Lauri le devolvió el gesto y entró en la habitación. En uno de los televisores había un programa de juegos y en el otro un informativo. Sobre la cómoda Lauri vio una valija azul sin abrir.

– Excelente puntería -dijo Quomo y fue a buscar una botella de whisky-. Ese campanario sonaba a música celestial.

– ¿Salió todo bien?

– Perfecto. El francés vino como si hubiera recibido un telegrama y hasta me pidió disculpas por la demora.

– ¿Y el sordo?

– Cuando yo salí estaba en la vereda mirando el reloj.

– ¿Qué hizo con el arma?

– La envolví en una bolsa de plástico y la tiré al lago. Esta mañana los gendarmes me trajeron en tren. La persona que mandó a buscarme se metió en un lío por golpear a un inglés y me pidió que le avisara.

– ¿Lío de qué tipo?

– Le dio un tortazo.

– Lástima, lo vamos a necesitar para preparar el viaje.

– ¿Cuánta gente tiene?

– Todo el pueblo está conmigo.

– Gente en armas, digo.

– En armas usted, yo y dos más.

– Pero tropa, con qué tropa cuenta.

– En eso está el irlandés. El va a mover un poco el ambiente allá.

– ¿Es un tipo serio?

– Lo encontré en el Sahara. Es el que organizó las columnas de Agostinho Netto, así que es hombre de terreno. Además sueña con la revolución. El proletariado era el único espejismo que veía mientras caminábamos por la arena.

– ¿Pero estuvo en alguna?

– De Argelia para acá en todas.
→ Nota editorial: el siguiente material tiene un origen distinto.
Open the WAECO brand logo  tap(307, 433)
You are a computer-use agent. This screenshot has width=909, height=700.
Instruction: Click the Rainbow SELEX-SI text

Le diría que en tantas como yo. A veces, cuando el sol nos hacía delirar, yo me acordaba de mi madre, de mis hijos, que a muchos no los conozco, pero él sólo veía gente en armas. Nunca me voy a olvidar cuando asaltó el Palacio de Buckingham tirado en una duna, con los ojos desorbitados.

– ¿No va a llamar la atención por ser blanco?

– Ya le dije que estuvo con Netto en Angola. ¿Por qué no va a comprar ropa nueva? Da pena como anda vestido.

– A mí me enseñaron que la ostentación es un vicio burgués.

– No confunda. Un revolucionario es elegante por respeto a los demás, sobre todo cuando prepara la toma del poder y no quiere tener a la policía sobre los talones.

– Es una curiosa filosofía la suya. Esa bata debe costar un dineral.

– Dos mil dólares.

– ¡Dos mil dólares!

– Más otro tanto por el traje y las camisas. Voy a tener que enseñarle algunas cosas, Lauri. Por ejemplo que los buenos revolucionarios podemos empezar vestidos en Cacharel, porque siempre terminamos chapoteando en el barro, mordidos por la carroña, conduciendo una columna de andrajosos que buscan justicia. Estoy harto de burócratas que hicieron el camino inverso. A eso, ve, yo le llamo traición.